Open illinineverdie opened 4 years ago
When network isolation mode is enabled (enable_network_isolation=True
) the processing service will block all network egress from the processing containers (and your Spark application). This means your Spark app will not be able to do direct I/O to S3, and would only be able to do I/O to the local EBS volumes for the job.
For context, the network isolation feature is often used as a one-click solution for strong protection against data exfiltration risks, but is not required to restrict traffic to S3 within your VPC (only the network configuration with your VPC subnet/security groups is required for this).
If you do require network isolation, your input/output data will have to be staged on the job's local EBS volumes by specifying a ProcessingInput
(https://sagemaker.readthedocs.io/en/stable/api/training/processing.html#sagemaker.processing.ProcessingInput) and a ProcessingOutput
(https://sagemaker.readthedocs.io/en/stable/api/training/processing.html#sagemaker.processing.ProcessingOutput) in your job configuration.

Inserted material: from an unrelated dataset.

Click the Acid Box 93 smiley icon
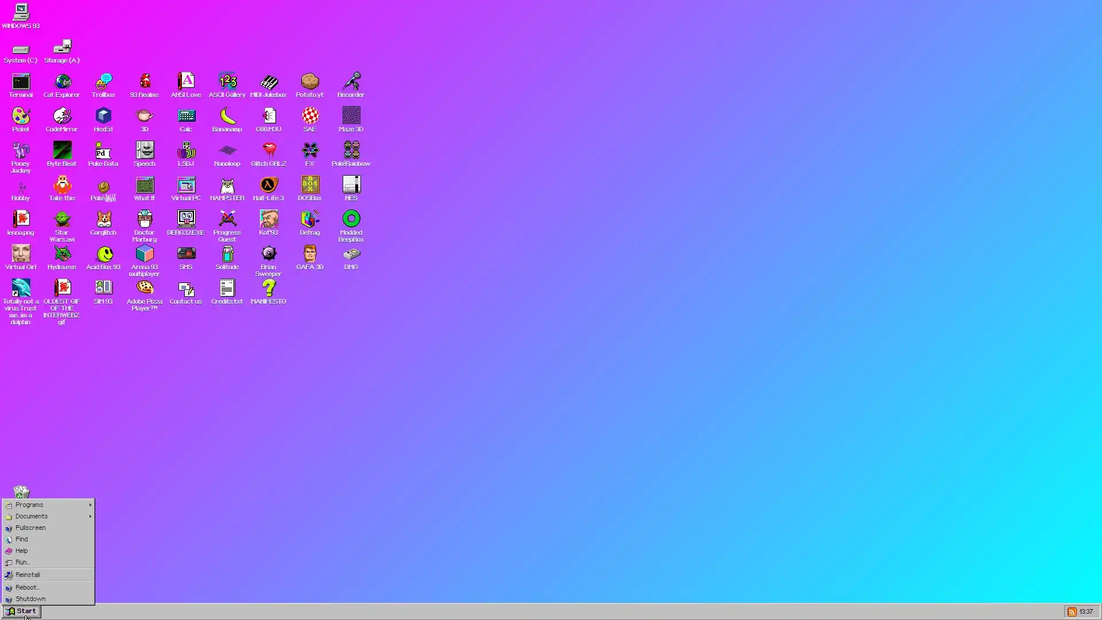The width and height of the screenshot is (1102, 620). point(104,255)
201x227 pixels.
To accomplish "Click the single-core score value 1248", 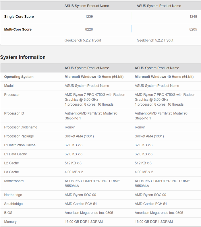I will [193, 17].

I am curious if there are issues calling boto3 client from AppMaster when the network is isolated. Or, maybe my network config is off... not sure. I am running pyspark script using the PySparkProcessor (injected into the interface). That script needs to pull objects from s3 as it runs in the AppMaster\Client before working with spark session across the slave workers. I have network isolation turned on, and security groups set.. I have allowed traffic to s3.
When I turn network isolation I get the following. "raise NoCredentialsError botocore.exceptions.NoCredentialsError: Unable to locate credentials"
This traces back to this line of code in my pyspark script I inject. s3 = boto3.client('s3')
I am using the same role my sagemaker notebook is running in.. that allows me to make these calls to boto3. I simply pass that role to. networkConfig = NetworkConfig(enable_network_isolation=True, security_group_ids=[sg_s3_access, sg_master, sg_slaves], subnets=[private_subnet_3]) role = sagemaker.get_execution_role()
spark_processor = PySparkProcessor(base_job_name="some-job", role=role, instance_count=2, instance_type="ml.m5.4xlarge", max_runtime_in_seconds=2400, network_config=networkConfig, image_uri="............dkr.ecr.us-east-1.amazonaws.com/sagemaker-spark-processing:2.4-cpu-py37-v1.0")
All works ok when "enable_network_isolation=False" and I still pass in my networkconfig. Is there a defect in calling boto3 from PySpark script from AppMaster when network isolation is turned on? Or, should I look at my network config again?